• _Consignes_
[a] Reproduisez fidèlement le passage de l'extrait qui va de « Je continue, avec » à « pierres véritablement précieuses ! ».
[b] D'après l'extrait, les affirmations suivantes sont-elles exactes ? (i) L'ouvrage offert est une galerie de portraits parisiens. (ii) Les mains évoquées sont dites transparentes. (iii) Les cailloux ont été parfaitement taillés par l'outil. Répondez à chacune par oui ou par non, en citant mot pour mot les termes de l'extrait qui permettent de trancher.

• _Extrait_

====

Je continue, avec une humilité dont vous me saurez gré sans doute ; car, pour pouvoir achever en effet avec la simplicité et la perfection des choses durables cette galerie de portraits parisiens qu’il aura du moins l’honneur d’avoir entreprise, il faudrait que l’humble artiste fervent qui vous offre ici son ouvrage eût à son service la flamme même de l’inspiration et le flot vivant de la lumière,
dont il embraserait et ferait rayonner la gemme rebelle ! Mais, cette fois encore, j’espère que votre bonté magique, très-puissante et mère de tous les miracles, suppléera à l’insuffisance de l’ouvrier, et qu’en touchant seulement ces cailloux mal égratignés par mon outil, vos petites mains transparentes et vos doigts de fées en feront des pierres véritablement précieuses !

====

• _Données fournies_
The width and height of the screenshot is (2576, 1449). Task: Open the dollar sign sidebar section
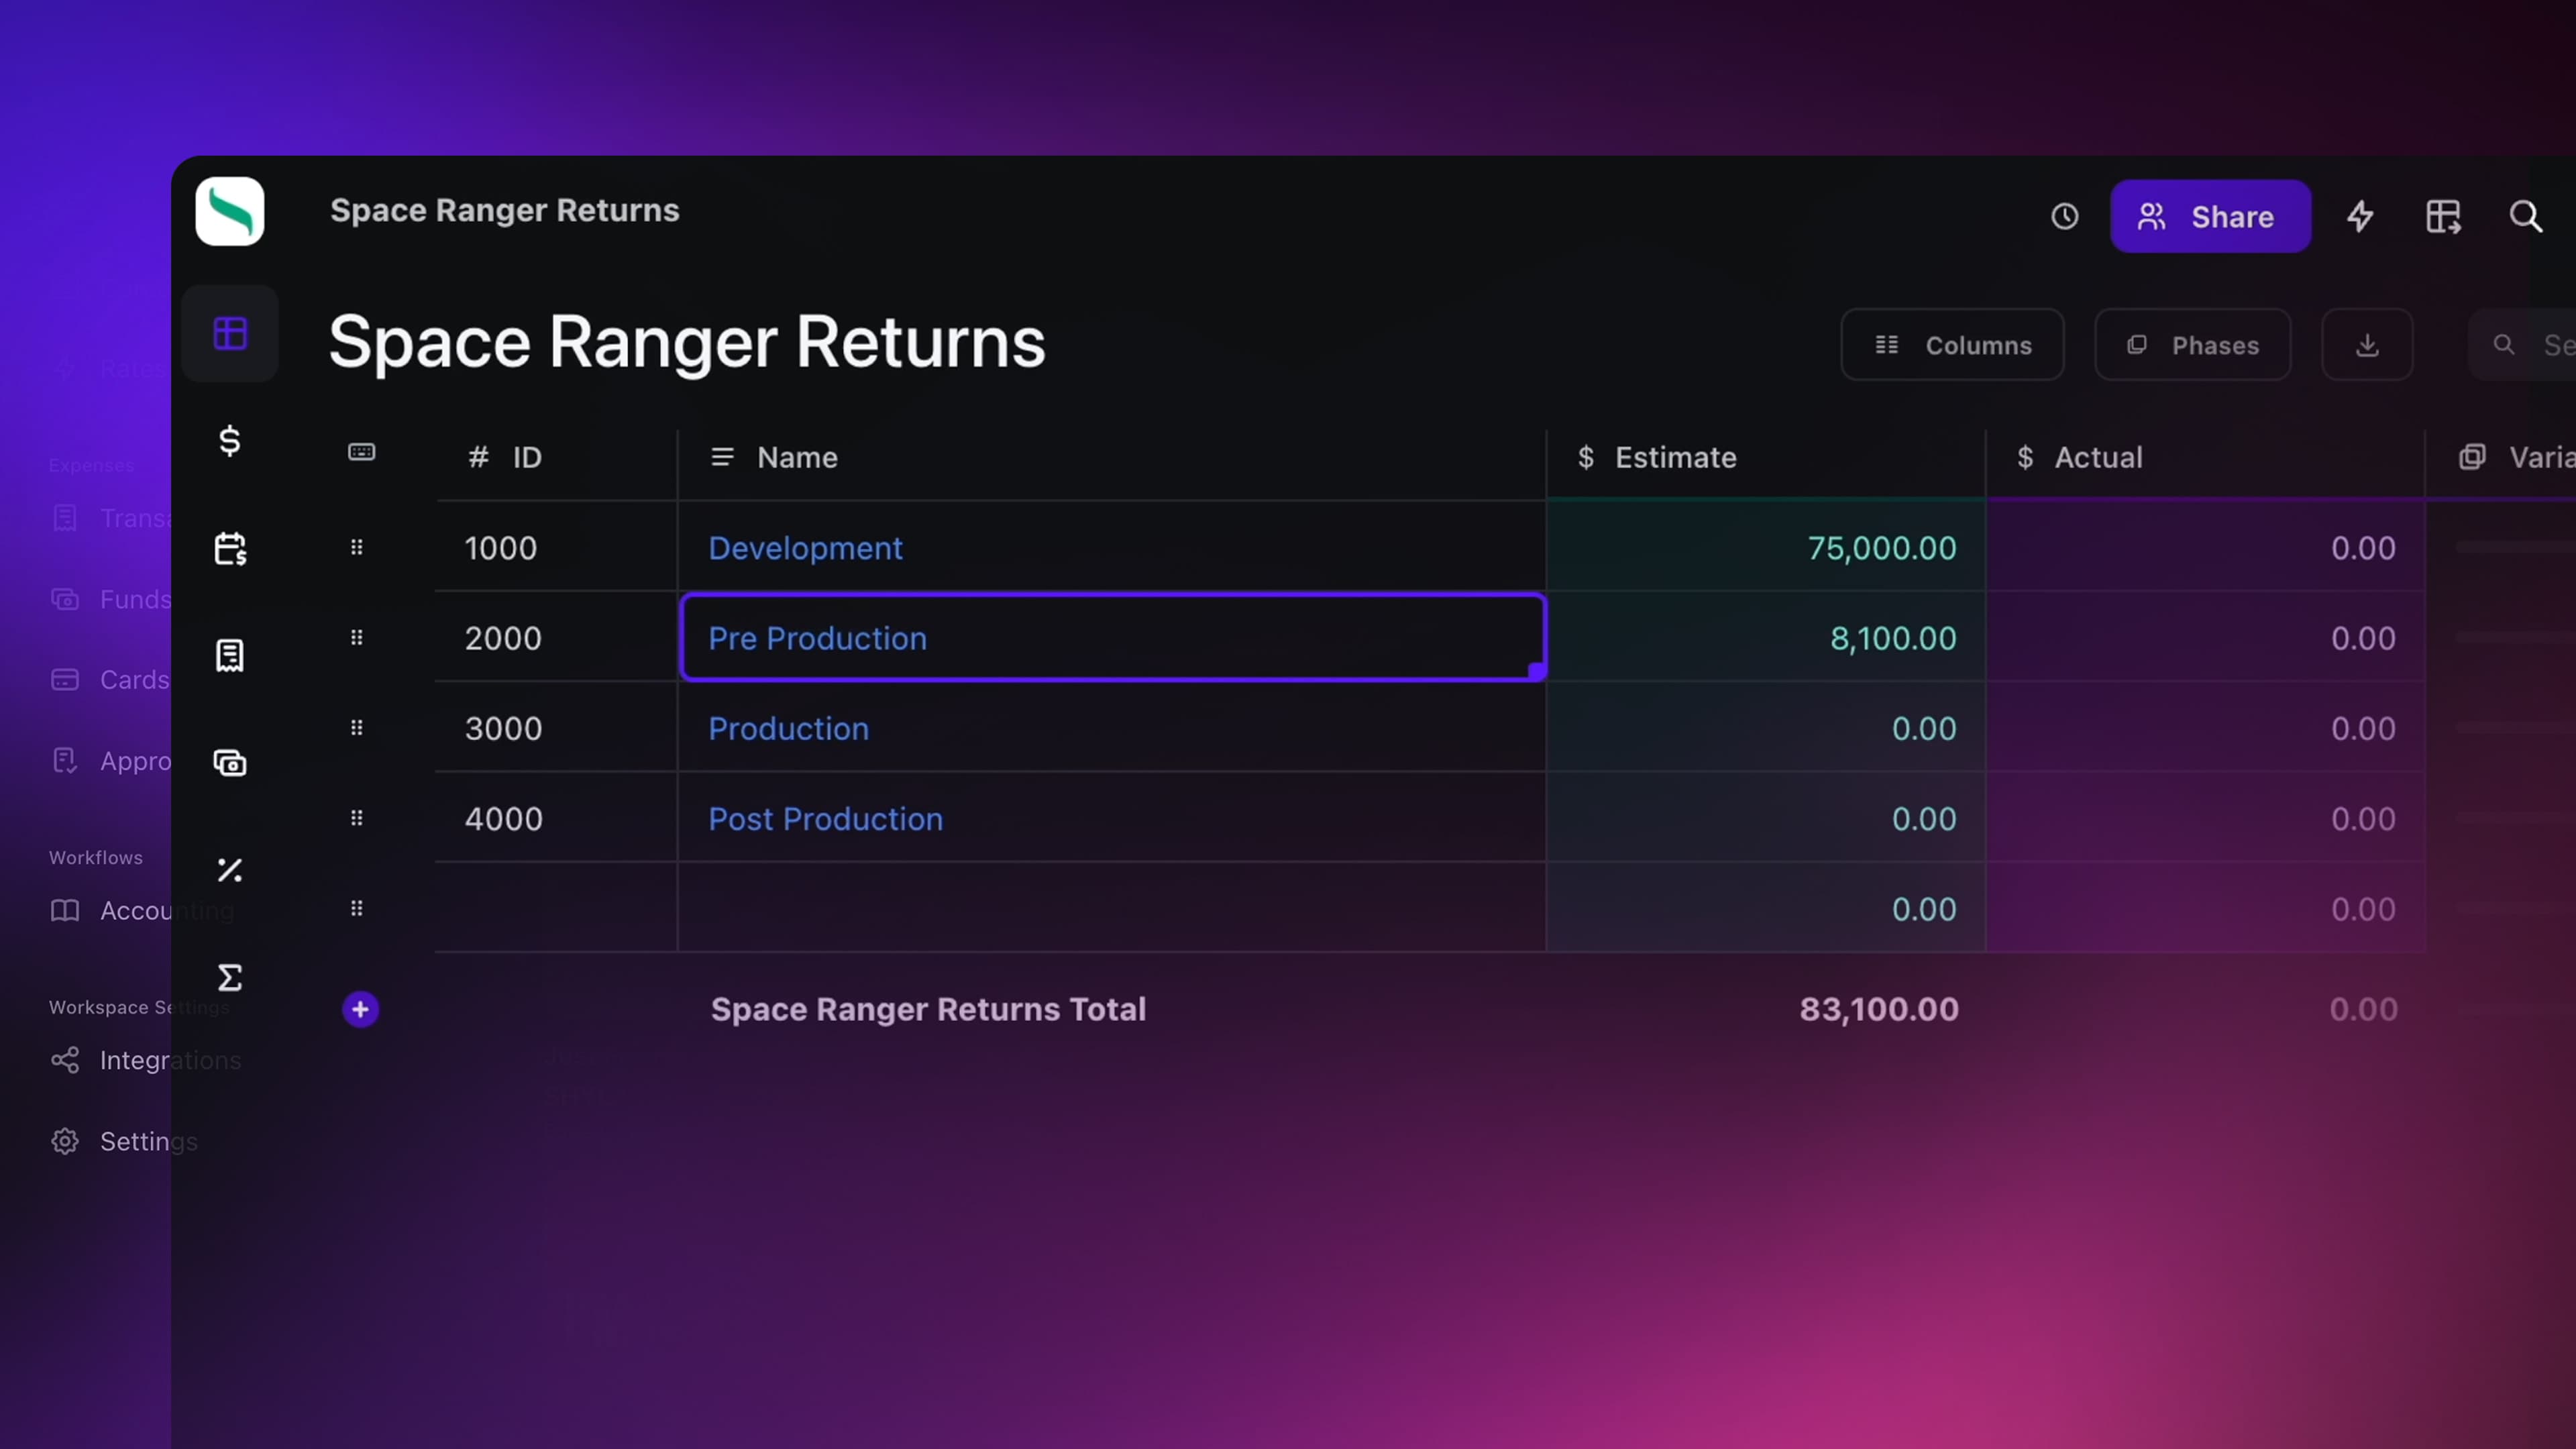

====

• _Réponses_
[a]
Je continue, avec une humilité dont vous me saurez gré sans doute ; car, pour pouvoir achever en effet avec la simplicité et la perfection des choses durables cette galerie de portraits parisiens qu’il aura du moins l’honneur d’avoir entreprise, il faudrait que l’humble artiste fervent qui vous offre ici son ouvrage eût à son service la flamme même de l’inspiration et le flot vivant de la lumière,
dont il embraserait et ferait rayonner la gemme rebelle ! Mais, cette fois encore, j’espère que votre bonté magique, très-puissante et mère de tous les miracles, suppléera à l’insuffisance de l’ouvrier, et qu’en touchant seulement ces cailloux mal égratignés par mon outil, vos petites mains transparentes et vos doigts de fées en feront des pierres véritablement précieuses !

[b]
(i) Oui : « cette galerie de portraits parisiens »
(ii) Oui : « vos petites mains transparentes »
(iii) Non : « ces cailloux mal égratignés par mon outil »